La plaque Pacifique ancienne et lourde présente un plongement plus important du plan de Wadati-Beniof que celle de la plaque philippine, plus jeune donc moins lourde et les séismes y demeurent donc intermédiaires. La vitesse de déplacement de la plaque Pacifique est d'environ 10 cm/an alors que celle de la plaque Philippine est comprise en 1 et 4 cm/an.
Figure 3.1c: Répartition des séismes au niveau d'une zone de subduction
3.2 La localisation des séismes est très inégale à la surface du globe. On observe des zones où pratiquement aucun séisme n'a lieu (zones asismiques): elles sont appelées plaques (survolez la figure 3.2c). Elles sont délimitées entre elles par des zones où les séismes s'accumulent le long de bandes étroites. Ces zones sismiques ne sont pas indépendantes de la morphologie du globe: les séismes sont presque toujours associés aux dorsales (et aux grands fossés d'effondrement intracontinentaux), aux fosses océaniques et aux chaînes de montagne.

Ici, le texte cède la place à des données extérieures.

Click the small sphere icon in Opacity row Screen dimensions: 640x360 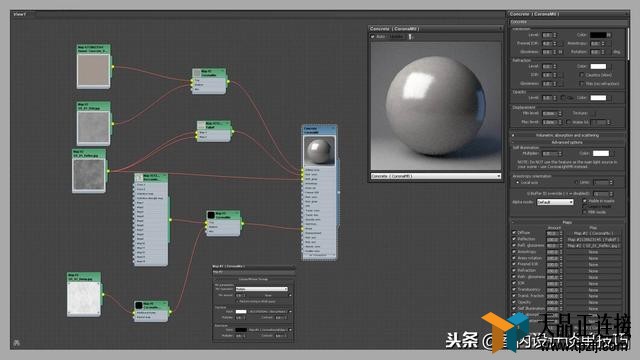click(x=563, y=98)
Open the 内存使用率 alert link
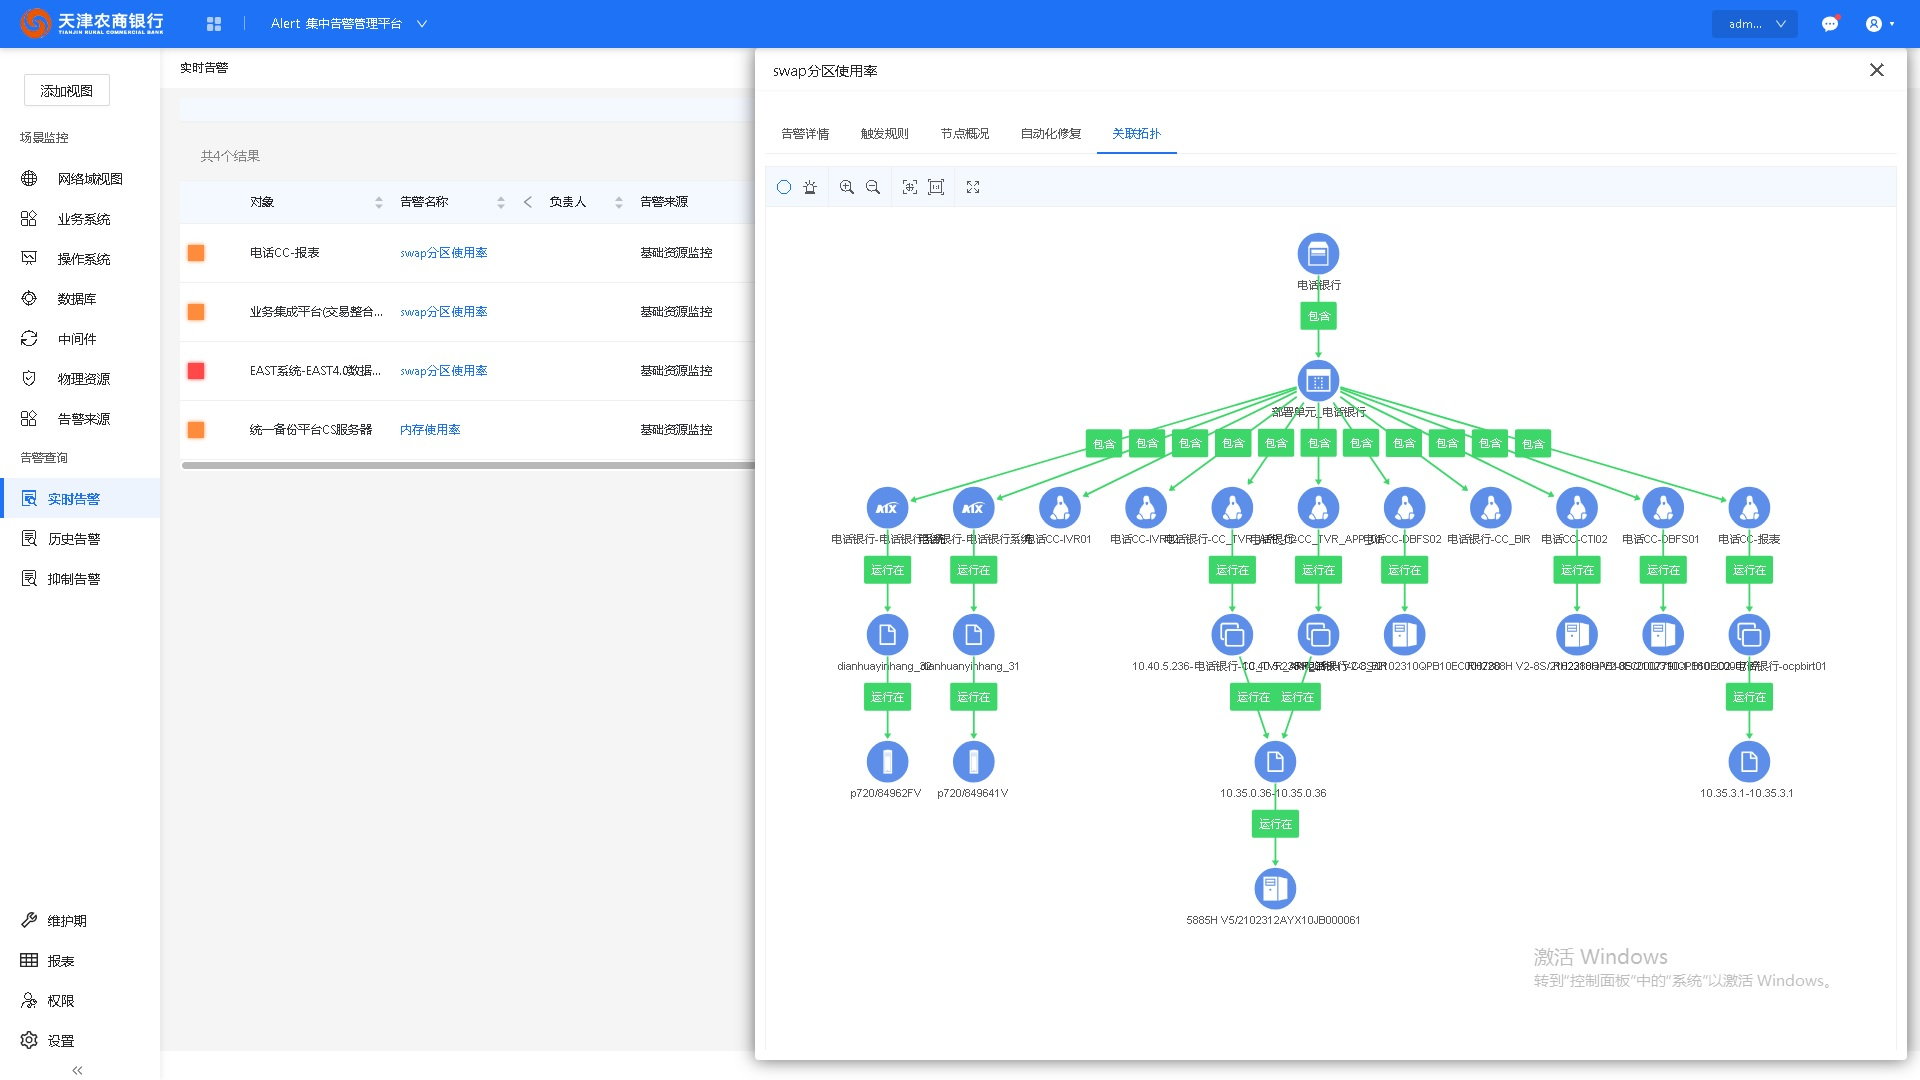This screenshot has width=1920, height=1080. [x=430, y=430]
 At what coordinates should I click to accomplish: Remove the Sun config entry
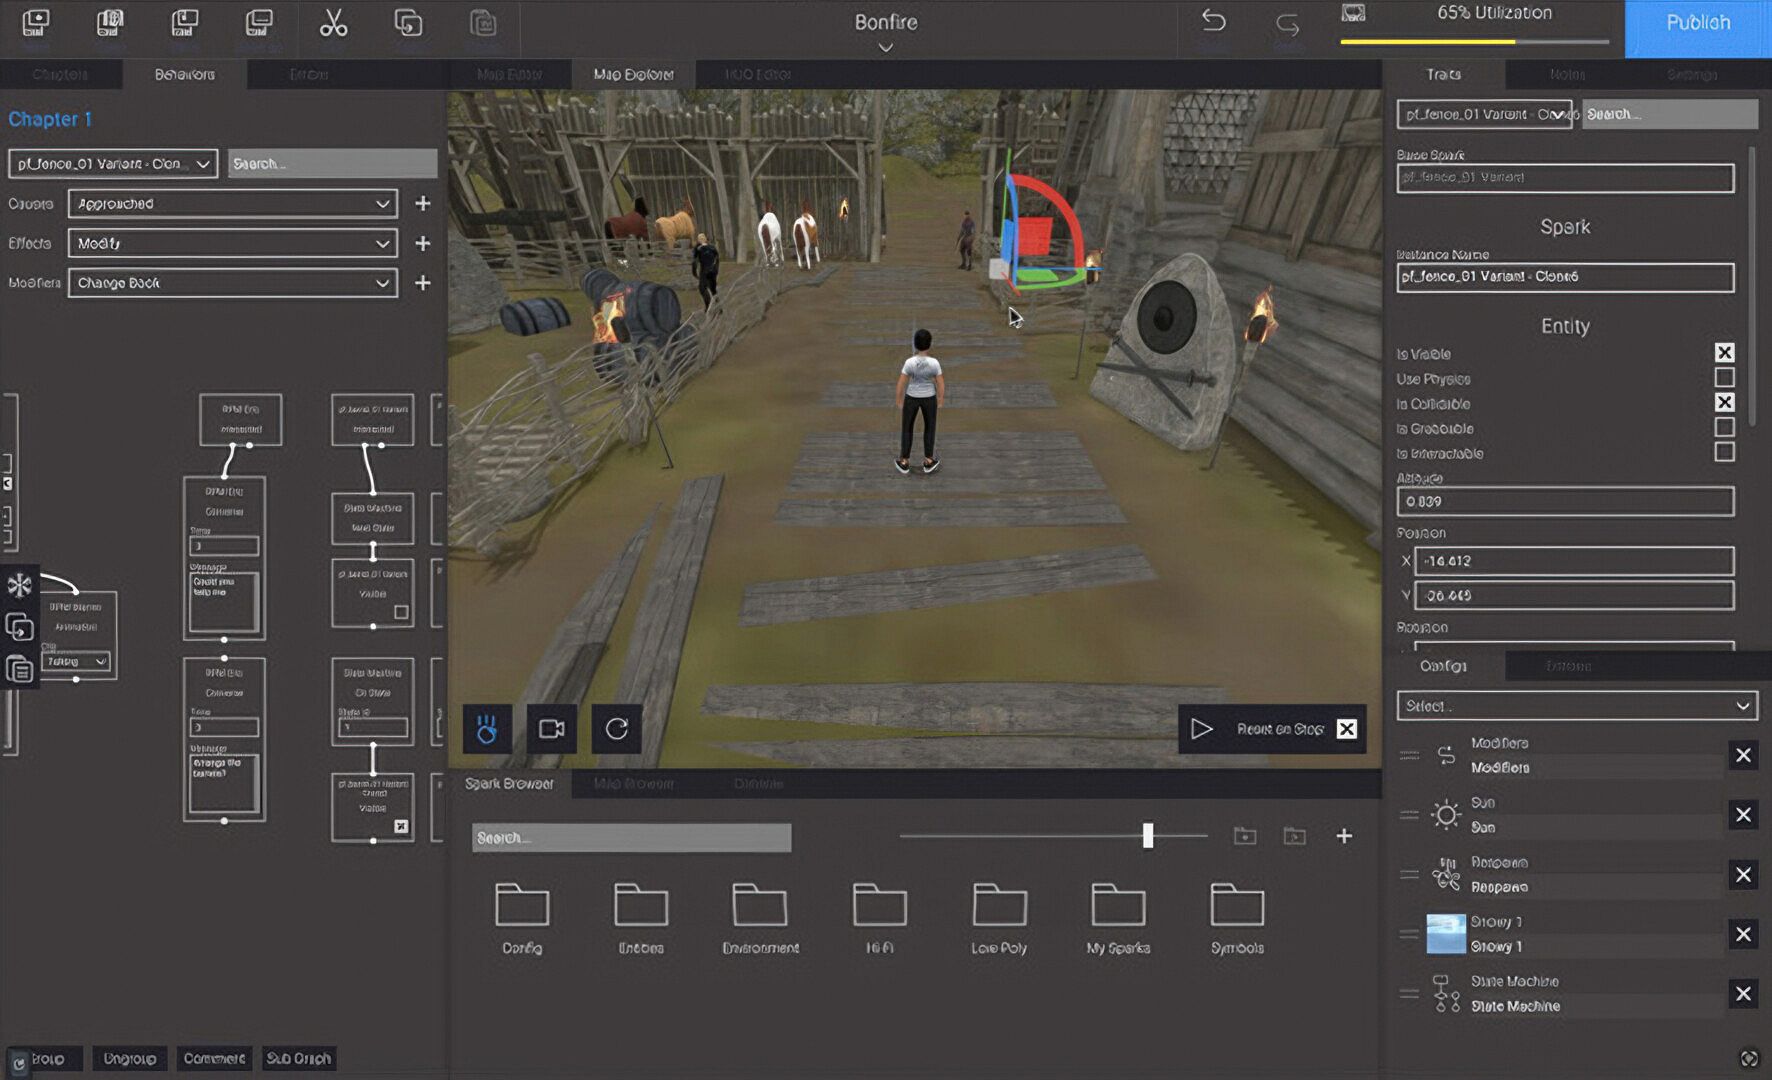[x=1743, y=815]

Figure 3.2c: Lien entre la répartition mondiale des séismes et les limites de plaques
Au niveau des dorsales (et des fossés d'effondrement intracontinentaux), les séismes sont relativement superficiels (la profondeur des foyers ne dépasse pas 10 km). Au niveau des chaînes de montagnes; la profondeur des foyers peut atteindre 70 km; au niveau des fosses océaniques; elle peut aller jusqu'à 700 km.
Quelques compléments...
De plus, grâce aux mécanismes au foyer (cf. TT3), on connaît l'état des contraintes: les dorsales présentent des séismes associés à des mouvements de divergence (écartement) et les fosses des séismes associés à des mouvements de convergence (rapprochement). Les trois limites de plaques sont montrées sur la figure 3.3c. Pour les voir en coupe, survolez l'image.
Figure 3.3c: illustration à travers la plaque pacifique des trois types de limites de plaques. Les flèches jaunes montrent une limite convergente, les flèches vertes une limite transformante et les rouges une limite divergente.